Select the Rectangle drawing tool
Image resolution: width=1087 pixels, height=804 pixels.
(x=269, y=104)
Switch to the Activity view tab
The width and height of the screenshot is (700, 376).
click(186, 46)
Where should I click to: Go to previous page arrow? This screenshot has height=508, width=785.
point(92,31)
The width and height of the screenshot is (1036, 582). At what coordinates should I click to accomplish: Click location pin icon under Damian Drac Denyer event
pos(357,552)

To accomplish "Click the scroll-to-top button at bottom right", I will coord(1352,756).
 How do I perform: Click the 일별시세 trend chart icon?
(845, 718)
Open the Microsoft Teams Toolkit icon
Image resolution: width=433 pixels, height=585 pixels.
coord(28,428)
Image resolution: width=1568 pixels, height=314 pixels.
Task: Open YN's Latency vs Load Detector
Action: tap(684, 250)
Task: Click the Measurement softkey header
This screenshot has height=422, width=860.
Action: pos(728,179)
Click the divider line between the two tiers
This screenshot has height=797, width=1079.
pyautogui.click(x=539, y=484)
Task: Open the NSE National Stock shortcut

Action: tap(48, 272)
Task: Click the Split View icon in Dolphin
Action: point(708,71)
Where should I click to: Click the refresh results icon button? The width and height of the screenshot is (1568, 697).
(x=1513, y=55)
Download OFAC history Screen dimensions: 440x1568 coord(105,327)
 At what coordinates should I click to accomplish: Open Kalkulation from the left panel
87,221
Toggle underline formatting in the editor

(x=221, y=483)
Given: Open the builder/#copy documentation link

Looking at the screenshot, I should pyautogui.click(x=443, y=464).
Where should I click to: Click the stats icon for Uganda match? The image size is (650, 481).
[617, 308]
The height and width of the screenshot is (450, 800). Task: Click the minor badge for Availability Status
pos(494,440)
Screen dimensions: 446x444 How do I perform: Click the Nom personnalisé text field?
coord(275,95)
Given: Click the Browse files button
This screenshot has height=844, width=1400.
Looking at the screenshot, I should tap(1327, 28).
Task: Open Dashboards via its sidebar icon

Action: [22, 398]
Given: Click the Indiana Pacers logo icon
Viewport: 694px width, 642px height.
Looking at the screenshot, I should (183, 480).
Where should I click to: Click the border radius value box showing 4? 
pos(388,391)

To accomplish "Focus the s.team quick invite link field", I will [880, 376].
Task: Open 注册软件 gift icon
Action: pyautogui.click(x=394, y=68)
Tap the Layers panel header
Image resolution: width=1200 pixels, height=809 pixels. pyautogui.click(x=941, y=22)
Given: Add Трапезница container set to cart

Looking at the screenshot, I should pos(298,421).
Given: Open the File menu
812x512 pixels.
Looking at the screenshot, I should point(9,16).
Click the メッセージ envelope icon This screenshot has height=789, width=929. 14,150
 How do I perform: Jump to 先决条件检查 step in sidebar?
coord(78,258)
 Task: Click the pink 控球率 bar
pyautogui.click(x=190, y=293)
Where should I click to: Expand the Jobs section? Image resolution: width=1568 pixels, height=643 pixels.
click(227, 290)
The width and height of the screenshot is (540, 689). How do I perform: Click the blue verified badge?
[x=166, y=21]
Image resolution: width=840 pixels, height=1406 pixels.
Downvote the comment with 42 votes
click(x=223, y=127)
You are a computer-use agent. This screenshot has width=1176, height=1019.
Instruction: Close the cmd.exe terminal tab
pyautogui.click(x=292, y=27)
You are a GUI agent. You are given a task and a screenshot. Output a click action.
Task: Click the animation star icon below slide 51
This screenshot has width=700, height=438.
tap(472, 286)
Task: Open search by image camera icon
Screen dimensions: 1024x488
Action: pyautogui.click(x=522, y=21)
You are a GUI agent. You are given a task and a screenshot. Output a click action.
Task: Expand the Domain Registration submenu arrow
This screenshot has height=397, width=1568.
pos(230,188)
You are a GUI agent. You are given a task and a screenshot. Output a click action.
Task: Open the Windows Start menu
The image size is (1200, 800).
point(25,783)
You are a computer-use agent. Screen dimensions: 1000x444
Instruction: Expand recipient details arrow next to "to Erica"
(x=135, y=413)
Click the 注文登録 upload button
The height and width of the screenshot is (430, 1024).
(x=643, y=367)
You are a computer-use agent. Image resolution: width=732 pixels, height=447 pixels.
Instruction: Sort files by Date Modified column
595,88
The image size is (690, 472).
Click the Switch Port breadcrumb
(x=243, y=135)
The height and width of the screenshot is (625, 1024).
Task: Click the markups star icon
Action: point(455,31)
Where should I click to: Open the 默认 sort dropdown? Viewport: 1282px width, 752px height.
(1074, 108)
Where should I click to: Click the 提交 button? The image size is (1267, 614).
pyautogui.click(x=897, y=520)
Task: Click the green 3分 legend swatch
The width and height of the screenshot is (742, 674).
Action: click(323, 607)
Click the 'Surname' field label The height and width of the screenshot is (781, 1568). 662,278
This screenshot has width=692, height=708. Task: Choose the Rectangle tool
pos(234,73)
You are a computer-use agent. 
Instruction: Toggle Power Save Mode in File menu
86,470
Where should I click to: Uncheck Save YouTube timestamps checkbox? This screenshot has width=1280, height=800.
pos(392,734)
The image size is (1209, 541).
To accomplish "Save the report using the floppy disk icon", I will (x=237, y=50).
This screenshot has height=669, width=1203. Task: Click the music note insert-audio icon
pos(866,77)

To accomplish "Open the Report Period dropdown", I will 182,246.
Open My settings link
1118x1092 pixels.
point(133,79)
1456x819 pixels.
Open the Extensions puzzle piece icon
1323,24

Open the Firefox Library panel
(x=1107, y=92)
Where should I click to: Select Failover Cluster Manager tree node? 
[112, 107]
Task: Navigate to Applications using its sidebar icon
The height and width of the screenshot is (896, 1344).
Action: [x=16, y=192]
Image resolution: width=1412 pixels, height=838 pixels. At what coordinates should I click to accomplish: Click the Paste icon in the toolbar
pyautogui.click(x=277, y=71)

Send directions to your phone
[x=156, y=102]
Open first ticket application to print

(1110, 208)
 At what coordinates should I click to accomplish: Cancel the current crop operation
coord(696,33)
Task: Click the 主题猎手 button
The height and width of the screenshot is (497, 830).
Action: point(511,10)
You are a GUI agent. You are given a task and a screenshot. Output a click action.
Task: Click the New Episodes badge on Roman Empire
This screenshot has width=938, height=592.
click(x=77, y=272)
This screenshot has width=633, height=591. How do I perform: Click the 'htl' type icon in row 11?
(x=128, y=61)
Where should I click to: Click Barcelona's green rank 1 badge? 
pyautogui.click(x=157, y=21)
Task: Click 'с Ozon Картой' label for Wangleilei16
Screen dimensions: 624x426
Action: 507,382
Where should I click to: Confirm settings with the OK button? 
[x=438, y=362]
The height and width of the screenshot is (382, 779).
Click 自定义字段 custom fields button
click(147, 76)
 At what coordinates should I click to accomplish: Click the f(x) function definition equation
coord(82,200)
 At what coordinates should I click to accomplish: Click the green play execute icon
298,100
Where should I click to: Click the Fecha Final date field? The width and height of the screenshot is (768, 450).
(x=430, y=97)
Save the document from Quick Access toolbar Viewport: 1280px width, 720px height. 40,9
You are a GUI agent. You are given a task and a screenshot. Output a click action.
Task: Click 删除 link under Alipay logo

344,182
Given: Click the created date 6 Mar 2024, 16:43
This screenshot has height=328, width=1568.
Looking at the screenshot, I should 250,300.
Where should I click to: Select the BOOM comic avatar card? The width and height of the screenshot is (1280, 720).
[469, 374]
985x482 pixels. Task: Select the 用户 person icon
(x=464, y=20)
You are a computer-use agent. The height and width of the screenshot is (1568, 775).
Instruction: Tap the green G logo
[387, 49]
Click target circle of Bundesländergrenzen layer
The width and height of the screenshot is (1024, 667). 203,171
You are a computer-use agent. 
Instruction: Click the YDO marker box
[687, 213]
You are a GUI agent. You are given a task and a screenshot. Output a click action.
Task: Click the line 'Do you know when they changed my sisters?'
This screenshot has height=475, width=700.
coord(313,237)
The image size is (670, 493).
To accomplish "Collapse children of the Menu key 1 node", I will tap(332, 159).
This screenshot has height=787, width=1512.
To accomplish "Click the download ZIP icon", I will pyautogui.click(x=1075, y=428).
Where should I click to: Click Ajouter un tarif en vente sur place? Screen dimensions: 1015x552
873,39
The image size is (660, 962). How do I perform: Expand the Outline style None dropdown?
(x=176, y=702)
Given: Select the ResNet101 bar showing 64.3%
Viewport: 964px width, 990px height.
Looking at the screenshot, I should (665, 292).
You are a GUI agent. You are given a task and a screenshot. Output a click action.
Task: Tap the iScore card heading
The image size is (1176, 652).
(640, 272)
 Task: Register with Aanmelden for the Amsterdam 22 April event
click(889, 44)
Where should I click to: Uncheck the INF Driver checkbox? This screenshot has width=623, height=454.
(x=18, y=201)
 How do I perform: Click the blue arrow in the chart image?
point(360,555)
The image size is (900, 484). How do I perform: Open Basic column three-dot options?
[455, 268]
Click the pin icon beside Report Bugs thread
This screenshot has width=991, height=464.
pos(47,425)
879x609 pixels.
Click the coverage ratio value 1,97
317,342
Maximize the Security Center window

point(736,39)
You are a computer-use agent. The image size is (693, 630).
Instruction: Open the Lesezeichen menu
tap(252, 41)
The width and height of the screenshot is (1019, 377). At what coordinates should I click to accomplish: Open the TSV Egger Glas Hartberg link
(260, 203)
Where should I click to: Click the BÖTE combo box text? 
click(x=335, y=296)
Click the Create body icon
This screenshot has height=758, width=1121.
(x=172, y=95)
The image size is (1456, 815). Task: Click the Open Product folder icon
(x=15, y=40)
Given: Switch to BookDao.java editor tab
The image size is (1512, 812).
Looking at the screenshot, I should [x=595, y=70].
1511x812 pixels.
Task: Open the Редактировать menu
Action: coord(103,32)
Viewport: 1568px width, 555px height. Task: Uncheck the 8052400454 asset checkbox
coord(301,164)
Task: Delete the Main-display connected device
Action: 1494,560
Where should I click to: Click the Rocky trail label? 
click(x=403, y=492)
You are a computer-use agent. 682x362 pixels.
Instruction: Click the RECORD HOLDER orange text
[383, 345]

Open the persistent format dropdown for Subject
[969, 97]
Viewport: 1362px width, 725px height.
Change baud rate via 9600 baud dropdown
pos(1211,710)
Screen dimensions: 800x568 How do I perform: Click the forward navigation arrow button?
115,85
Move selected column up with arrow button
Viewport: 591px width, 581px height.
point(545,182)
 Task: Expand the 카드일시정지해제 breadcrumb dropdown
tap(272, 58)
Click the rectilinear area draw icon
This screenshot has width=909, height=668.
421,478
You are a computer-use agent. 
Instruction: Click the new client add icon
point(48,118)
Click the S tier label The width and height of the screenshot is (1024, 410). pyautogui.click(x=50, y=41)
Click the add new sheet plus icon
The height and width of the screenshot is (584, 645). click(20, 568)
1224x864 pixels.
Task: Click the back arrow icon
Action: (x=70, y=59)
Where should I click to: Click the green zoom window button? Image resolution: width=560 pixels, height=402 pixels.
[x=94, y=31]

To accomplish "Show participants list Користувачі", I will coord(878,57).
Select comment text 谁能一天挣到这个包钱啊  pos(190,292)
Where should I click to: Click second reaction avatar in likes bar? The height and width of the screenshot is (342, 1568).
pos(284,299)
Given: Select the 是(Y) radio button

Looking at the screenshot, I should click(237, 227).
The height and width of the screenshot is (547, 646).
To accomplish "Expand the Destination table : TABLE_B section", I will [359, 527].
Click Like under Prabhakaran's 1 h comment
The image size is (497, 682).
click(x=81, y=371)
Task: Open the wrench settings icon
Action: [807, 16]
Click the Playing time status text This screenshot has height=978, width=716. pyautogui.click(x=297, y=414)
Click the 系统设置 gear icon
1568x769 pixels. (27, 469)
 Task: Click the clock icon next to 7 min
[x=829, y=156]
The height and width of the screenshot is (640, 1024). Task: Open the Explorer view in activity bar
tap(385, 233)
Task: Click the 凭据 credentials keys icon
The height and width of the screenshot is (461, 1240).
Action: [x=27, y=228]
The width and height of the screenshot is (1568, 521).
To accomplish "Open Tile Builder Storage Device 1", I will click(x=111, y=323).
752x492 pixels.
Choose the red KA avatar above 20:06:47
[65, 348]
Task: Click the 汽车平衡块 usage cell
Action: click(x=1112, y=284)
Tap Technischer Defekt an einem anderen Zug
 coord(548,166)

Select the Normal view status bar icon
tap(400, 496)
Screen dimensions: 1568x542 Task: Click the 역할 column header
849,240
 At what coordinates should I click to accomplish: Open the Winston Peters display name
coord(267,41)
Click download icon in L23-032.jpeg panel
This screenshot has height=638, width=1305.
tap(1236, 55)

****

WHAT THE TASK REQUIRES:
Give an exact copy of the lines above from the line with "Click the 注文登録 upload button" up to and including the line with "The image size is (1209, 541).", and leave everything else out.

RESULT:
Click the 注文登録 upload button
The height and width of the screenshot is (430, 1024).
(x=643, y=367)
You are a computer-use agent. Image resolution: width=732 pixels, height=447 pixels.
Instruction: Sort files by Date Modified column
595,88
The image size is (690, 472).
Click the Switch Port breadcrumb
(x=243, y=135)
The height and width of the screenshot is (625, 1024).
Task: Click the markups star icon
Action: point(455,31)
Where should I click to: Open the 默认 sort dropdown? Viewport: 1282px width, 752px height.
(1074, 108)
Where should I click to: Click the 提交 button? The image size is (1267, 614).
pyautogui.click(x=897, y=520)
Task: Click the green 3分 legend swatch
The width and height of the screenshot is (742, 674).
Action: click(323, 607)
Click the 'Surname' field label The height and width of the screenshot is (781, 1568). 662,278
This screenshot has width=692, height=708. Task: Choose the Rectangle tool
pos(234,73)
You are a computer-use agent. 
Instruction: Toggle Power Save Mode in File menu
86,470
Where should I click to: Uncheck Save YouTube timestamps checkbox? This screenshot has width=1280, height=800.
pos(392,734)
The image size is (1209, 541).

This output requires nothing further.